++++ Verilen metin ++++

• silahtarağa caddesindeki devlet hastanesidir.
  • annemin evde masanın altındaki tozları alırken belinin tutulup kıpırdayamamasıyla başımıza gelen ufak da olsa talihsizliklerin en sinir bozucu yanlarını yaşadığımız hastane.

    annem olayın olduğu anda evde tek, ev telefonuna veya cep telefonuna erişemiyor. yarım saate yakın az canlı olmadığı halde şiddetli acıyı çekerken bir yandan ağlıyor. sonunda babam eve girince hemen annemin başına gidip beni arıyor. bel olduğu için sabit kalıp ambulans aramanın tek yol olduğunu düşünüyoruz. ben de 110’u arıyorum. telefonu açan şahıs bana öyle her kişiye ambulans gönderemiyoruz deyip birşeyler geveliyor. deliriyorum, diyorum üstünde kim varsa bağla bana. anlatıyorum hasta kıpırdayamıyor zaten, ilaç kullanmasa ya da hiçbir belirti göstermese ne olacak? kim alacak annemi evden? ya biz olmasak ne olacak? neyse gönderiyorlar eve ambulansı. evde ne yapıyorlar detaylarını tam olarak bilmiyorum. oynamaması için sanıyorum havalı sedyeye koyup aşağı indiriyorlar. aşağı indirmeleri de tam komedi de orayı geçiyorum.

++++ Kayıt alıntıları ++++

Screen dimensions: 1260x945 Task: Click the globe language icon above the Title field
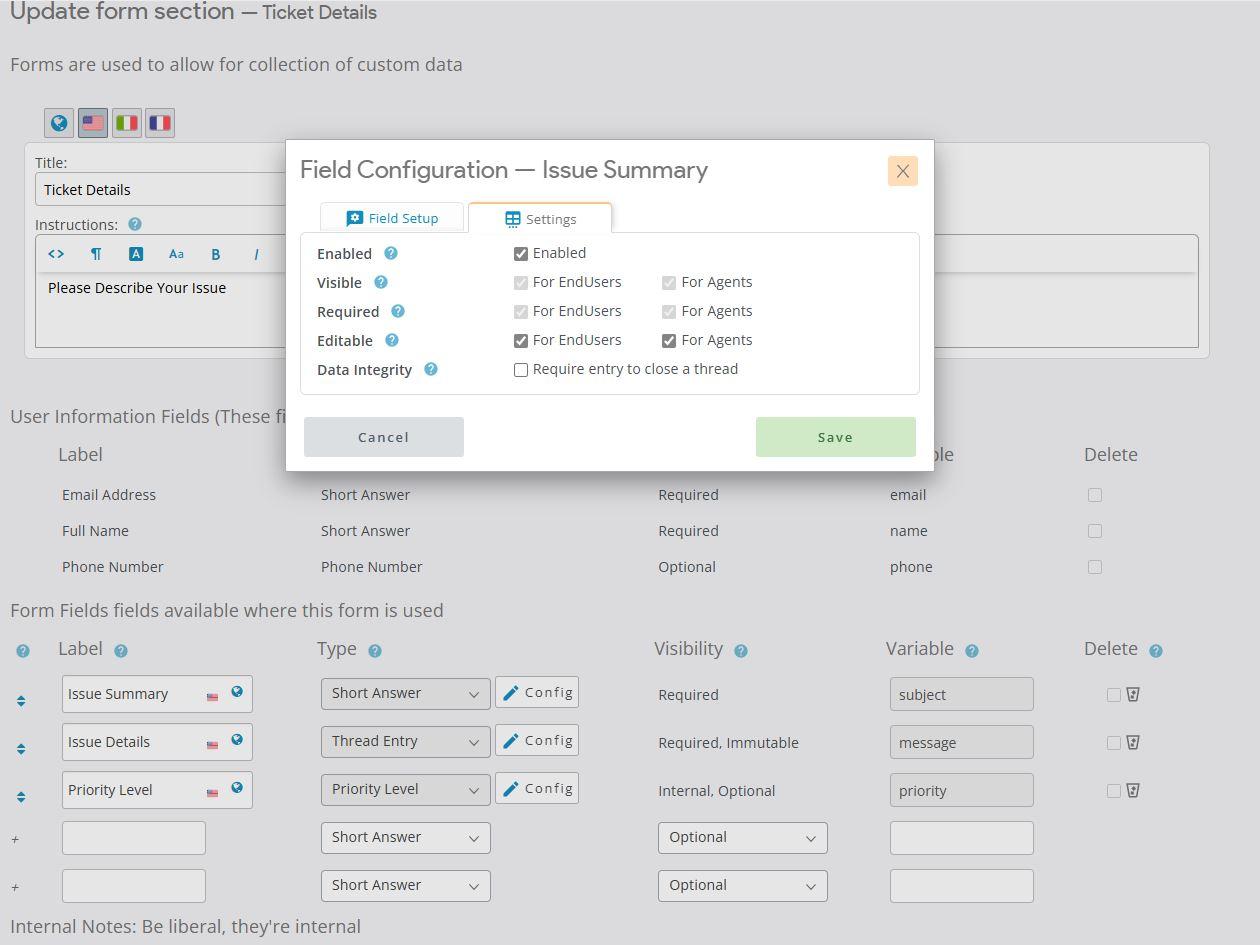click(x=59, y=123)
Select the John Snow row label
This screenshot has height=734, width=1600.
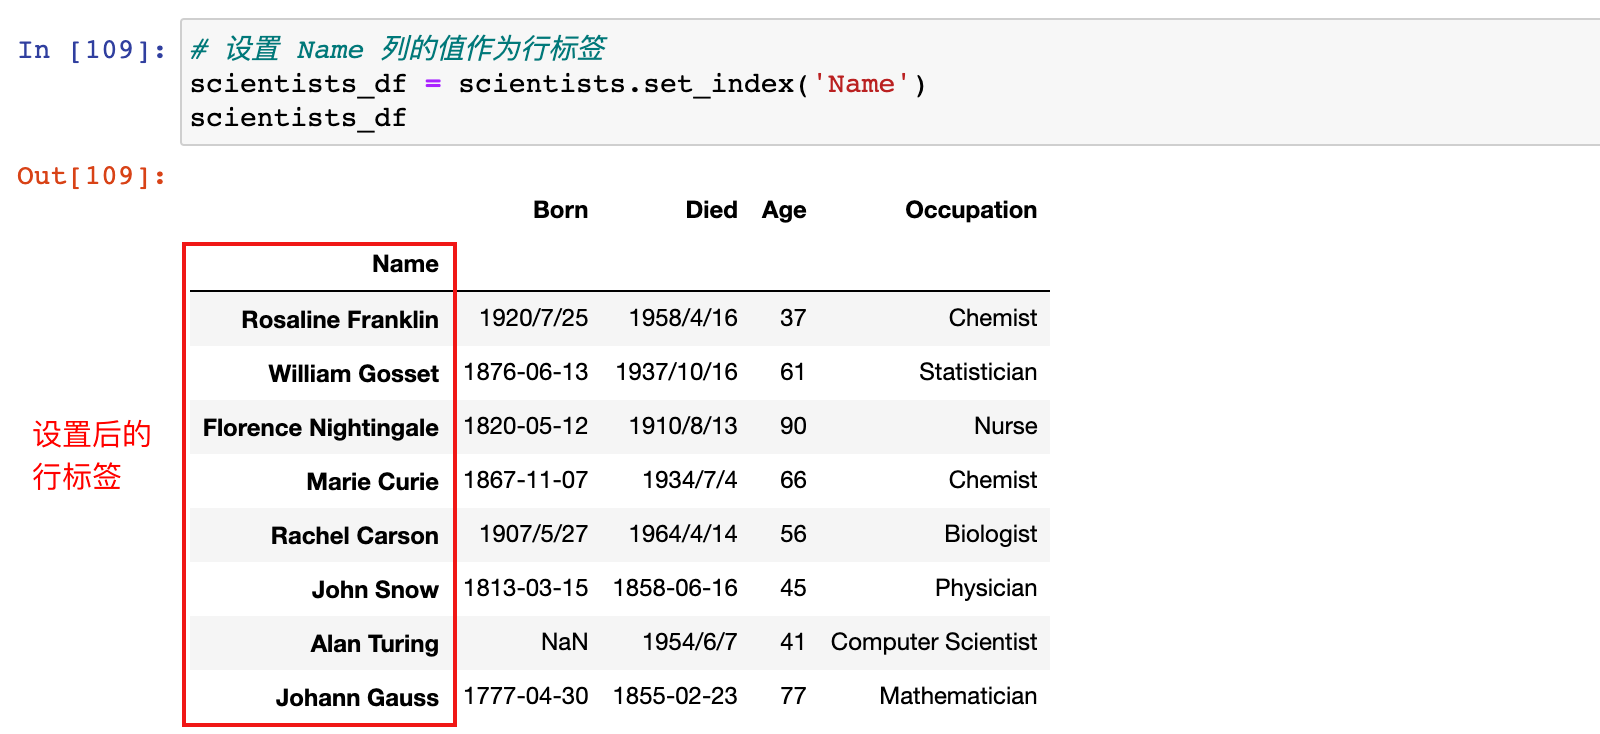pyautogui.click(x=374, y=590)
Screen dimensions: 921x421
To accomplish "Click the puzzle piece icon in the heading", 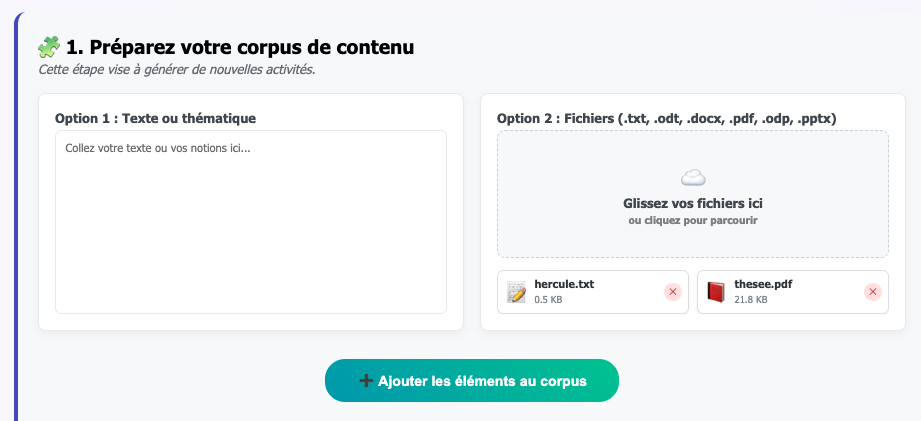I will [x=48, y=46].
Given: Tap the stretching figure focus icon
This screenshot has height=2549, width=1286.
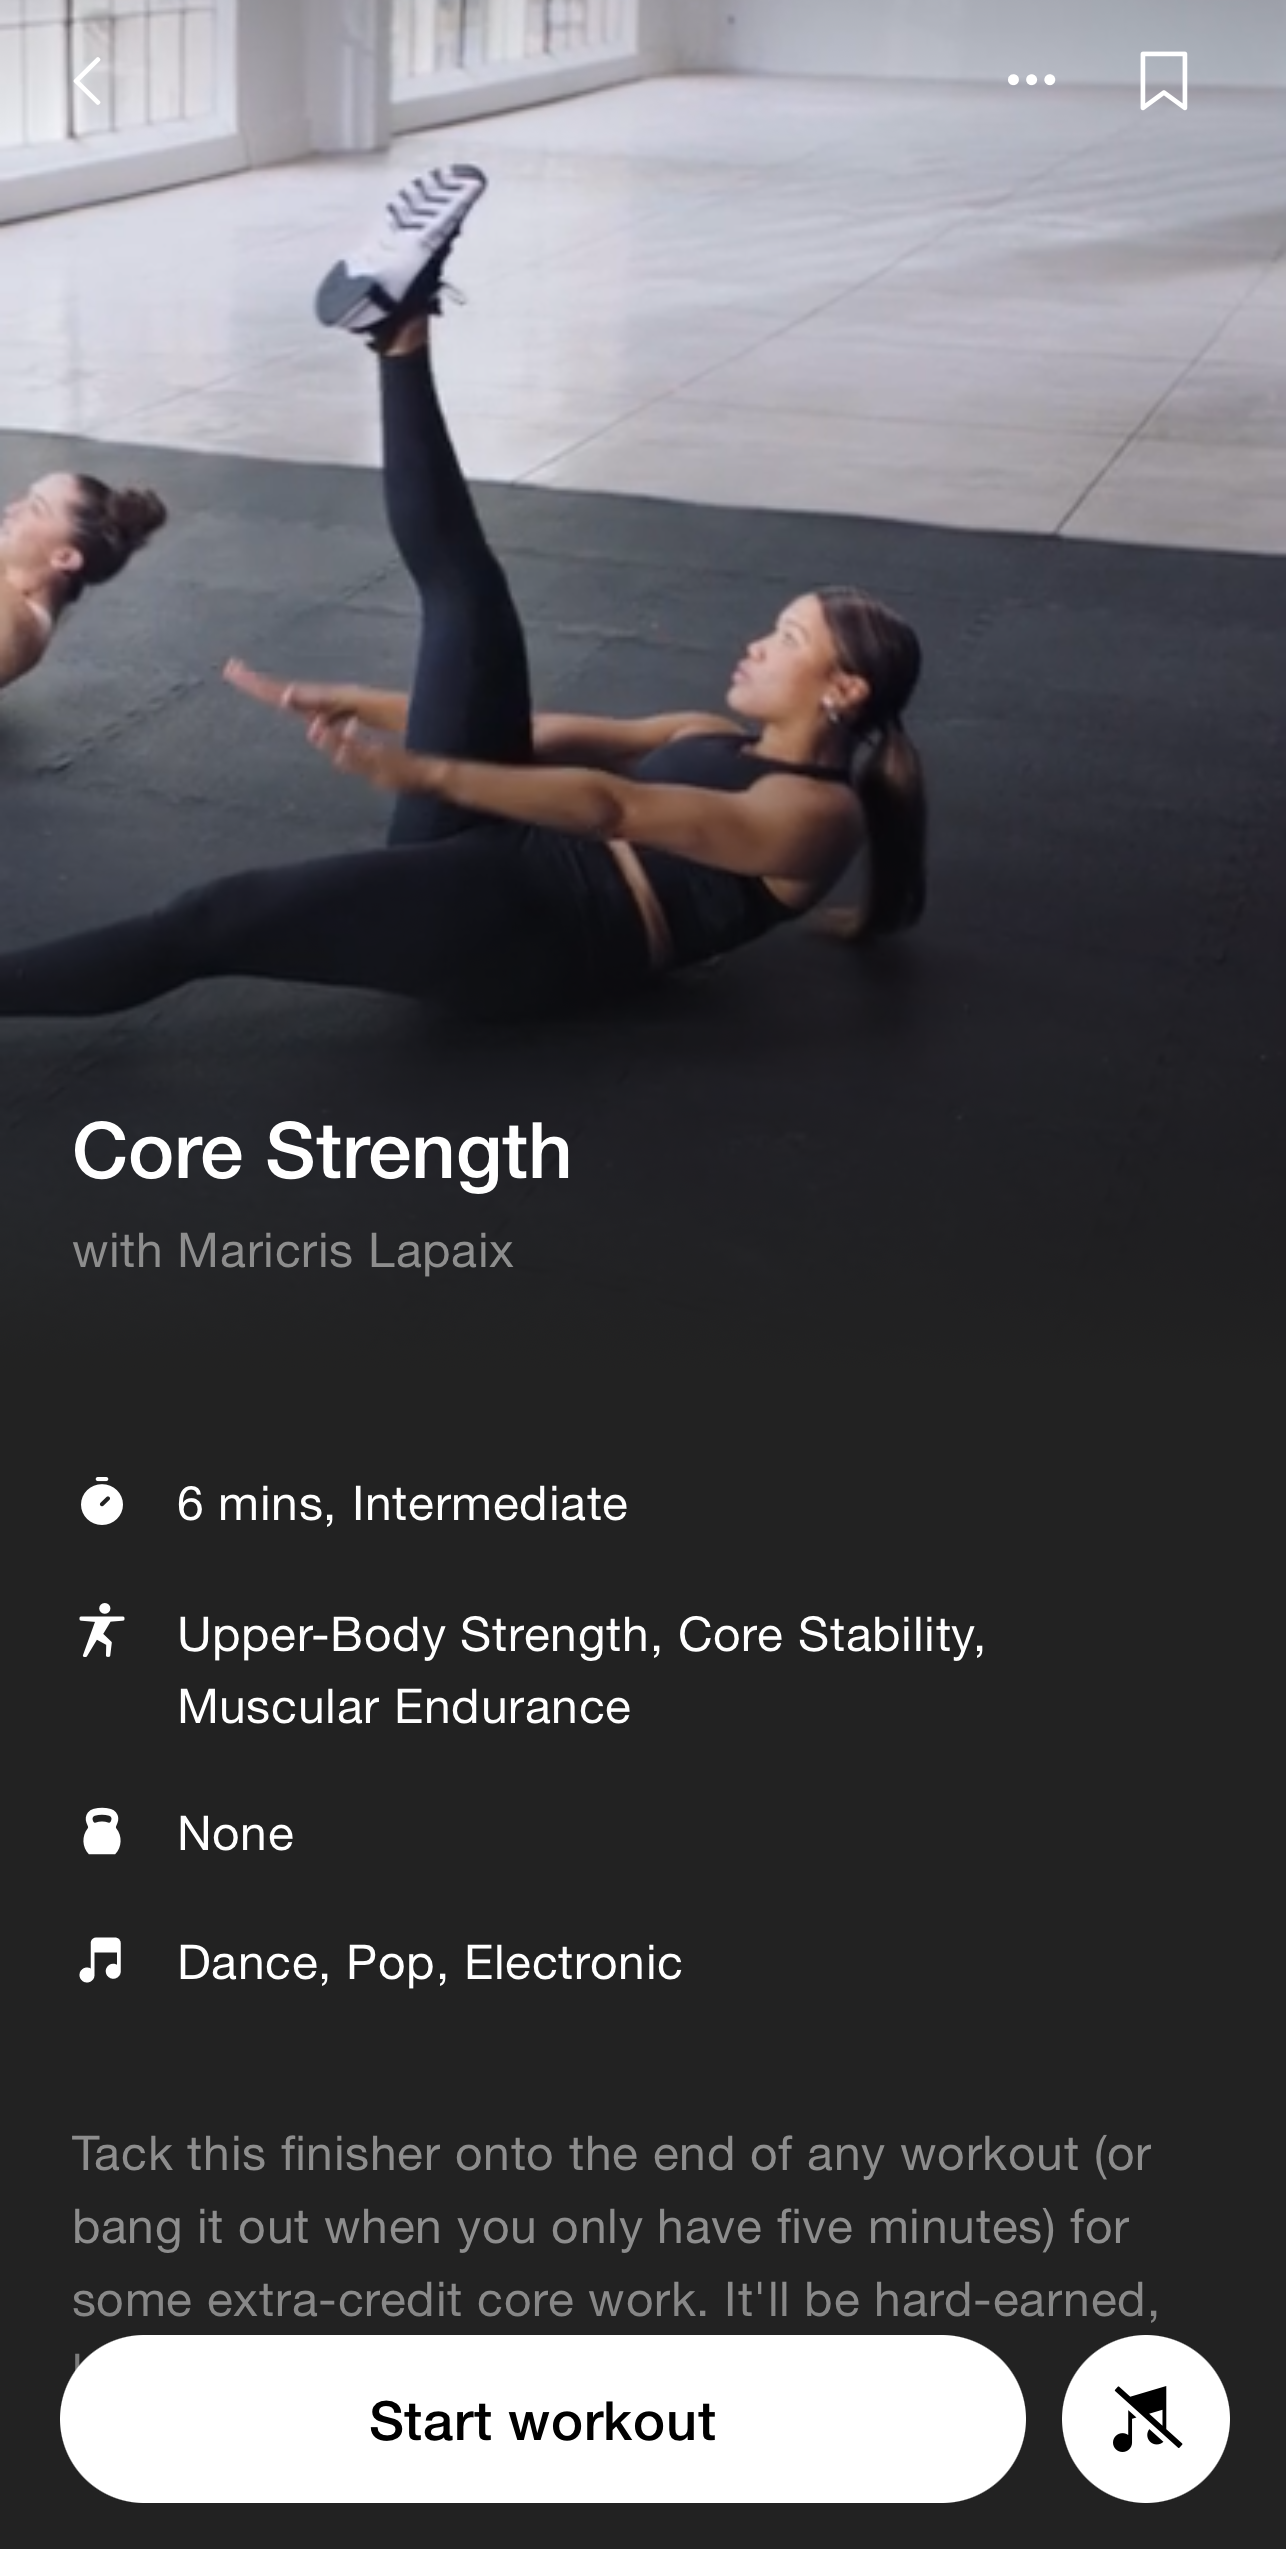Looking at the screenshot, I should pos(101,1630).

++++

* Görevler ve alıştırmalar:
a) Verilen metnin "annem olayın olduğu" ile "de orayı geçiyorum." arasındaki kısmını, bu sözler de dahil, hiç değiştirmeden yazdırın.
b) Verilen metinde ambulans çağırmak için hangi numara aranıyor?

* Numaralı yanıtlar:
a)
annem olayın olduğu anda evde tek, ev telefonuna veya cep telefonuna erişemiyor. yarım saate yakın az canlı olmadığı halde şiddetli acıyı çekerken bir yandan ağlıyor. sonunda babam eve girince hemen annemin başına gidip beni arıyor. bel olduğu için sabit kalıp ambulans aramanın tek yol olduğunu düşünüyoruz. ben de 110’u arıyorum. telefonu açan şahıs bana öyle her kişiye ambulans gönderemiyoruz deyip birşeyler geveliyor. deliriyorum, diyorum üstünde kim varsa bağla bana. anlatıyorum hasta kıpırdayamıyor zaten, ilaç kullanmasa ya da hiçbir belirti göstermese ne olacak? kim alacak annemi evden? ya biz olmasak ne olacak? neyse gönderiyorlar eve ambulansı. evde ne yapıyorlar detaylarını tam olarak bilmiyorum. oynamaması için sanıyorum havalı sedyeye koyup aşağı indiriyorlar. aşağı indirmeleri de tam komedi de orayı geçiyorum.

b) 110